Créditos de ICMS no imobilizado
PUBLICAÇÃO
domingo, 25 de maio de 1997
Antônio Valeriano A. Lopes 
A Lei Complementar 87/96 - Lei Kandir - editada em setembro passado, trata, dentre outros assuntos, do crédito do ICMS sobre as aquisições de bens e mercadorias para o ativo imobilizado. Sem dúvida uma inovação, pois até então esse crédito não era permitido, apesar de algumas discussões judiciais terem ocorrido. O ICMS é, por preceito constitucional, não cumulativo.
Convenhamos que, em se tratando de Brasil, foi um avanço considerável até porque a cobrança do tributo ficou mais democrática e justa.
Evidentemente que a lei impôs a essa regalia uma série de controles que devem ser observados rigorosamente pelo contribuinte.
Basicamente, para fazer jus ao creditamento do tributo, há que se escriturar o Livro Registro de Entradas e preencher o Demonstrativo de estorno de créditos de bens do Ativo instituído, especificamente, para tal controle.
Aparentemente são simples e de conhecimento dos profissionais da área, porém o demonstrativo para controlar o estorno de crédito é, sem dúvida, de extrema importância, pois o fato de escriturá-lo com erro ou não praticar os estornos que a lei determina pode ocasionar sérios problemas ao contribuinte.

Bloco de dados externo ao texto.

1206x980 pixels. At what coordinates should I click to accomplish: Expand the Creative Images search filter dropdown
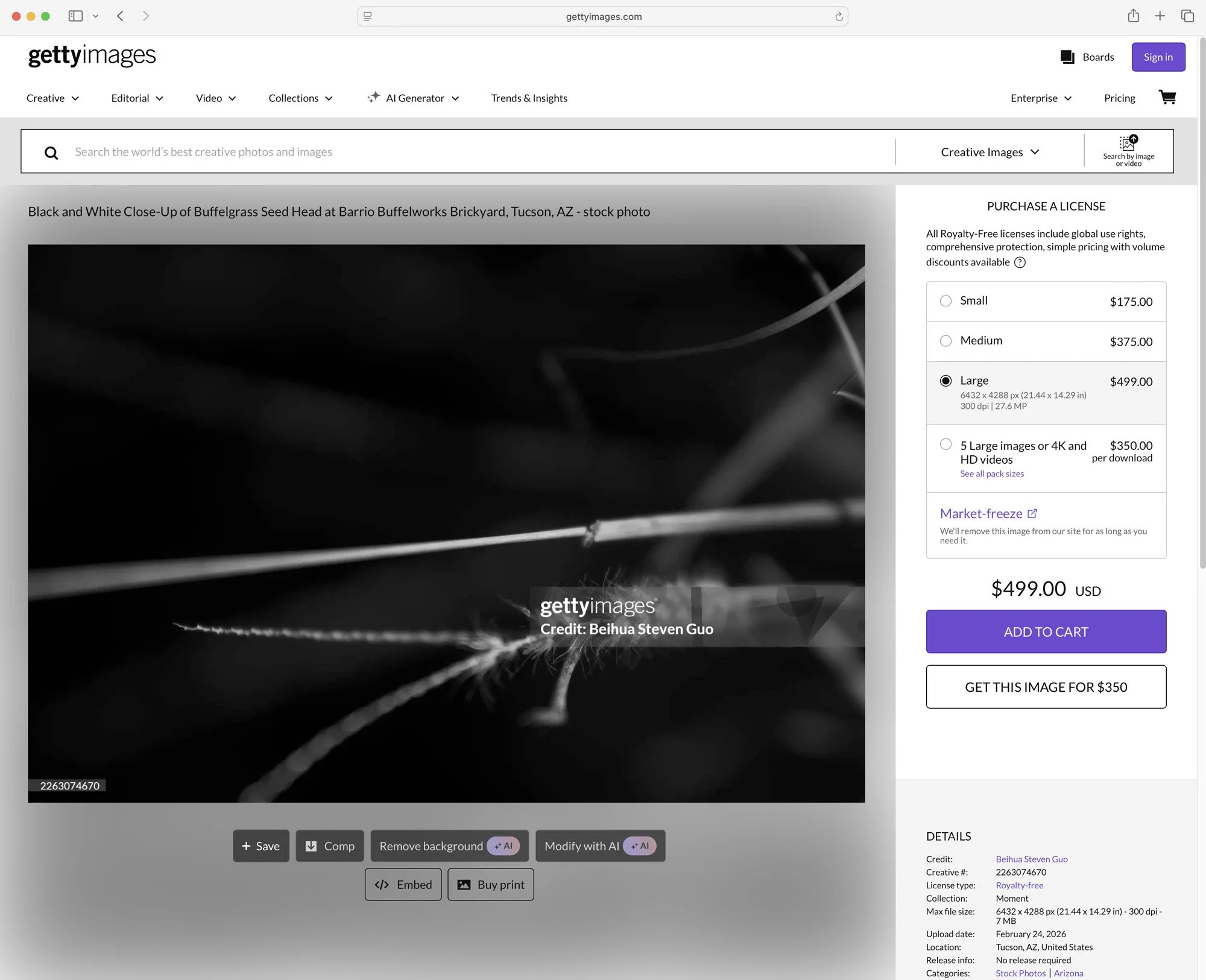990,152
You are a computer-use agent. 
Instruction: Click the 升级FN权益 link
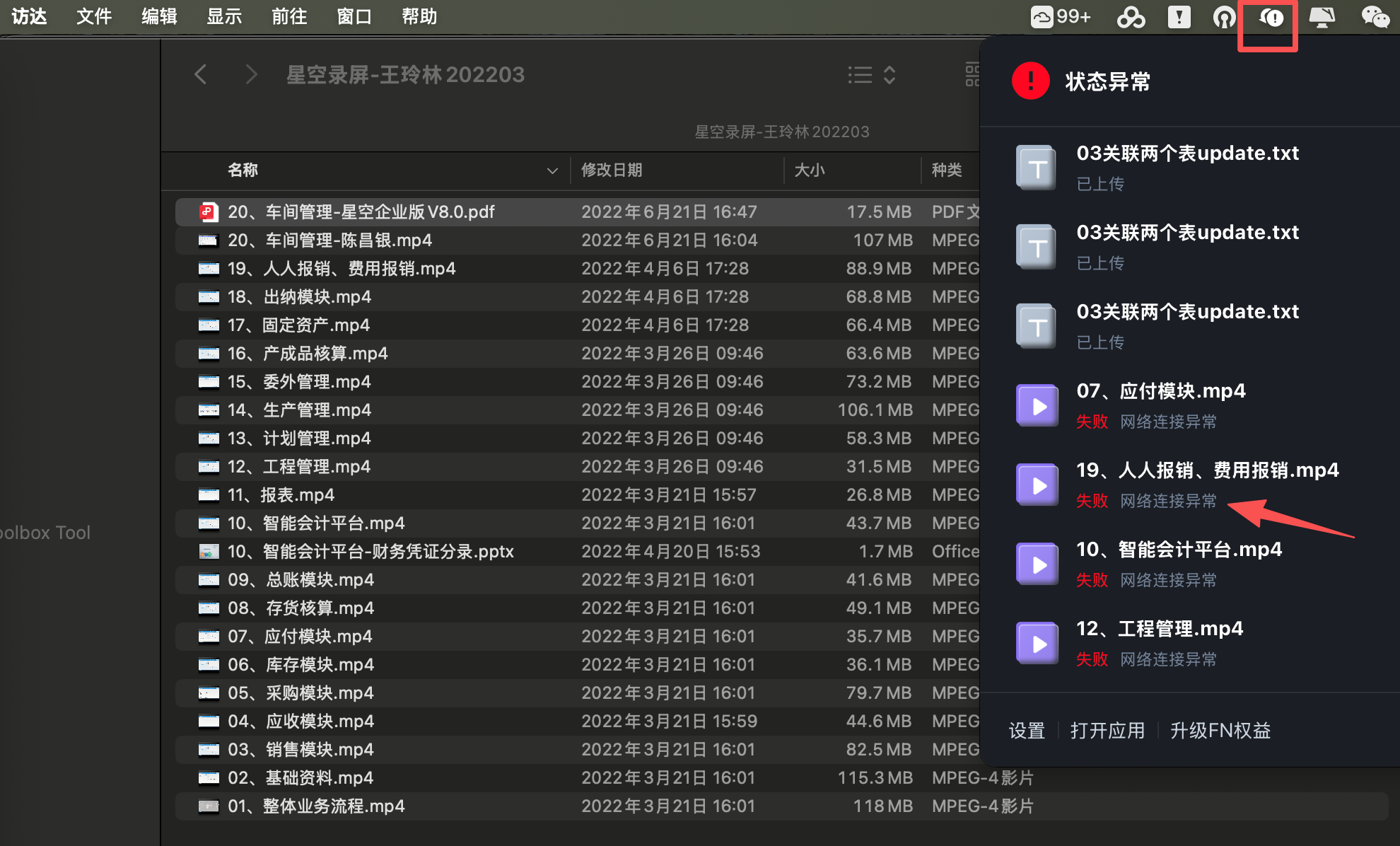tap(1219, 731)
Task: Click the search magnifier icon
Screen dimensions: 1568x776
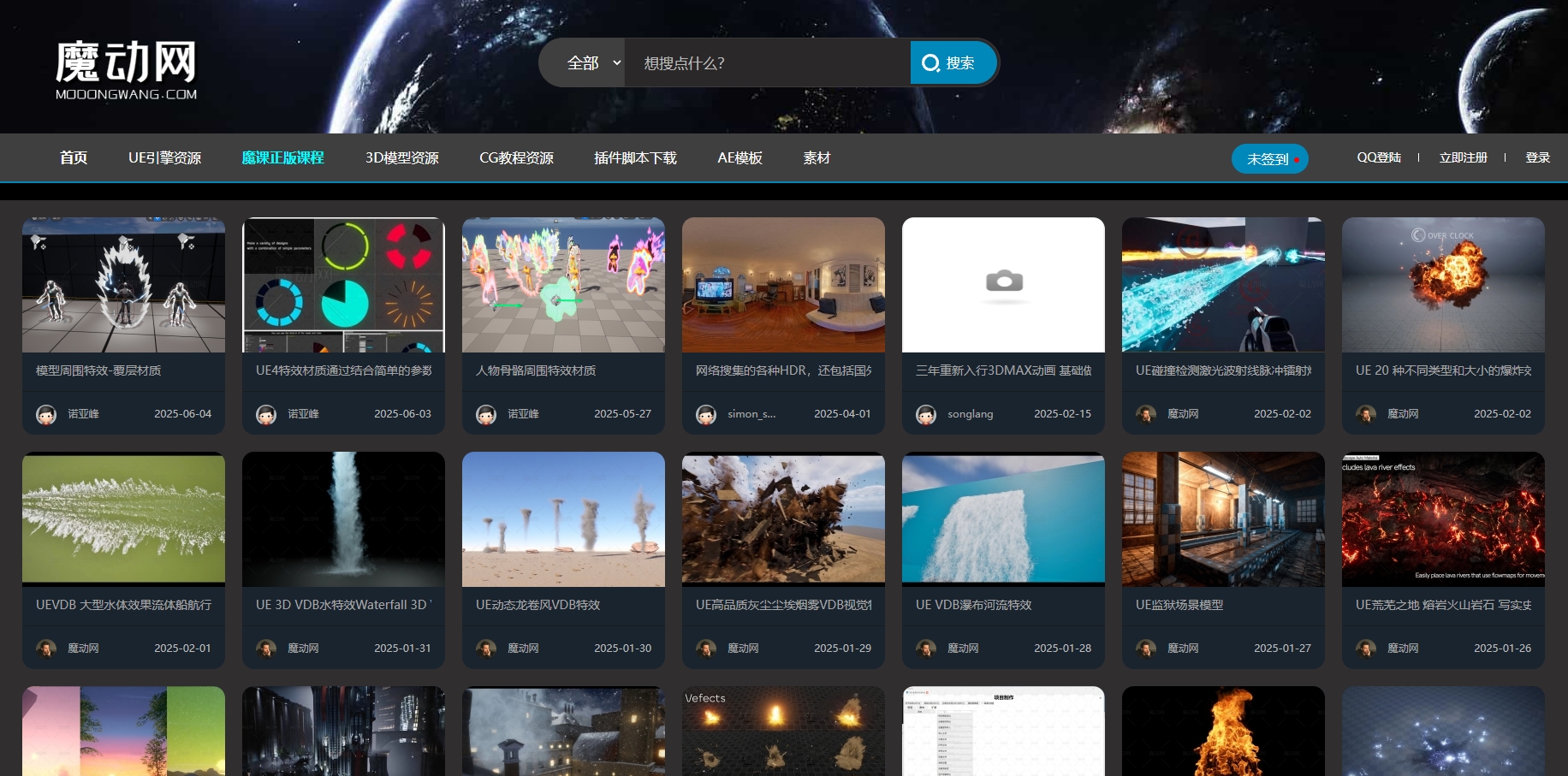Action: (x=929, y=62)
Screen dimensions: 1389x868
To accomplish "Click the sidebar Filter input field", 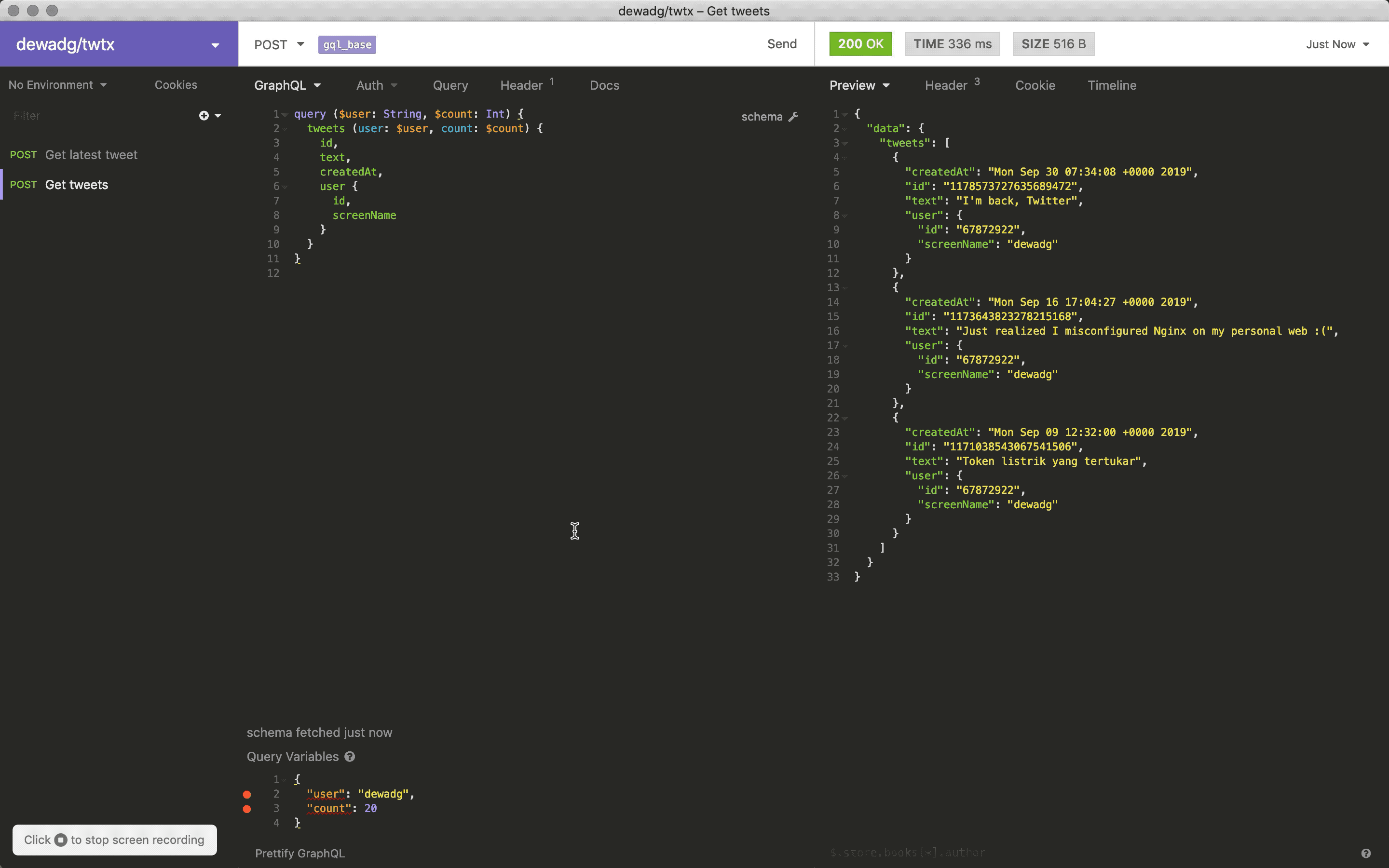I will click(69, 115).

Para melhor entendimento, há que se salientar que todo e qualquer bem ou mercadoria que faça parte do imobilizado gera direito ao crédito do ICMS no mês de sua aquisição, devendo porém o contribuinte estornar parte desse crédito em razão de possível venda do bem no prazo de cinco anos a contar da data da aquisição. Cabe também, o estorno em razão de saídas, isentas ou não tributadas, praticadas durante o mesmo período pelo contribuinte.
Isso quer dizer que, se o contribuinte adquire móveis para o escritório, ele fará jus ao crédito desde que escriture os devidos livros e promova os estornos previstos na legislação - venda do bem ou mercadoria adquirida dentro de cinco anos e de saídas e prestações isentas e não tributadas dentro de cada mês, também por cinco anos.
No caso de venda, o estorno se dará em razão de 20% ao ano ou fração que faltar para completar o quinquênio. Na outra hipótese - saídas isentas e tributadas de mercadorias efetuadas por contribuinte durante cada mês por cinco anos - o estorno está de 1/60 avos do valor do crédito na proporção que tais saídas representem em relação ao total de saídas do mês.
Importante lembrar que a falta do estorno ou sua incorreção, sujeita o contribuinte à exigência, pelo Fisco Estadual, do ICMS respectivo, dos juros e da multa que, diga-se de passagem, é salgada.
Portanto, para usufruir desse direito instituído pela Lei Kandir - Lei Complementar 87/96 - é necessário que haja o controle de cada item adquirido para o imobilizado por cinco anos a contar da data de sua aquisição.
Sem dúvida, a aquisição de mercadorias e bens para incorporar o ativo imobilizado tornou-se menos onerosa, desde que os controles exigidos sejam efetuados clara e corretamente.
A desoneração por conta do crédito varia de 7% a 25% do valor das mercadorias ou bens adquiridos para o imobilizado. Nunca é demais lembrar que aqui incluem-se os materiais de construção onerados pelo imposto.
A Lei Complementar 87/96 entrou em vigência, para esse assunto, em 1º de novembro de 1996.